In some embodiments, the electrostatic atomizer (1000) can be configured such that the manifold (32) consists of an electrically insulating material. In some embodiments, the electrostatic atomizer (1000) can be arranged such that the paint supply pipe (36) and the solvent supply pipe (40) consist of an electrically insulating material. According to certain embodiments, the electrostatic atomizer (1000) can be configured such that the paint supply path (12) consists of an electrically insulating material. In some embodiments, electrostatic atomizer (1000) can provide that the high resistance (18) is supported by the hollow output shaft (1010).

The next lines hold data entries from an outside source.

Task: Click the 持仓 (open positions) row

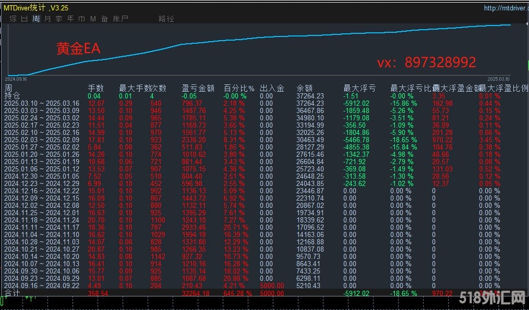Action: pyautogui.click(x=12, y=96)
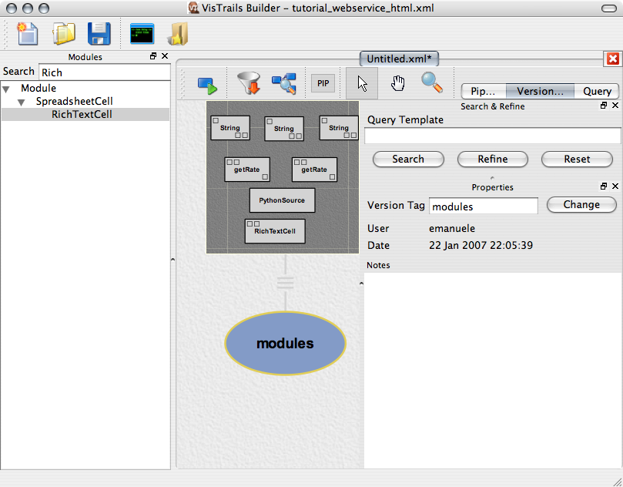
Task: Select RichTextCell in the module tree
Action: [x=82, y=114]
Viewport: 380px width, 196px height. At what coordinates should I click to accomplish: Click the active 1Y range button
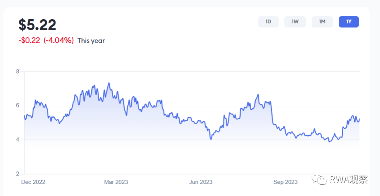click(349, 22)
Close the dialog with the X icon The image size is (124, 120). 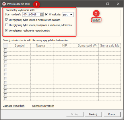click(118, 4)
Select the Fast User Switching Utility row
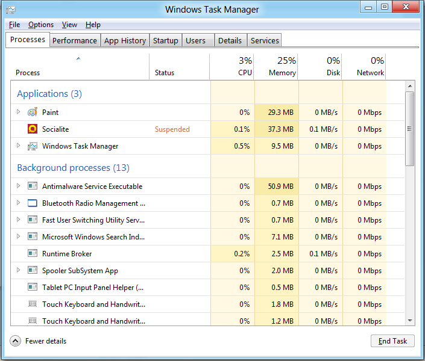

The electrostatic atomizer (1000) can further include an electrically insulating motor holder (24) for supporting the air motor (20) and having a hole for receiving a high-voltage cable (1002) forming a part of the high voltage supply path (16), and a cylindrical and electrically insulating member provided at an entrance of the hole of the motor holder (24), wherein the motor holder (24) has a cylindrical and electrically insulating member (24a) at an entrance of a hole for receiving a high-voltage cable (1002), wherein the hole forms a portion of the high voltage supply path (16). In some embodiments, the electrostatic atomizer (1000) can be configured such that the high resistance (18) has a resistance value (R2) of 120 MW to 180 MW.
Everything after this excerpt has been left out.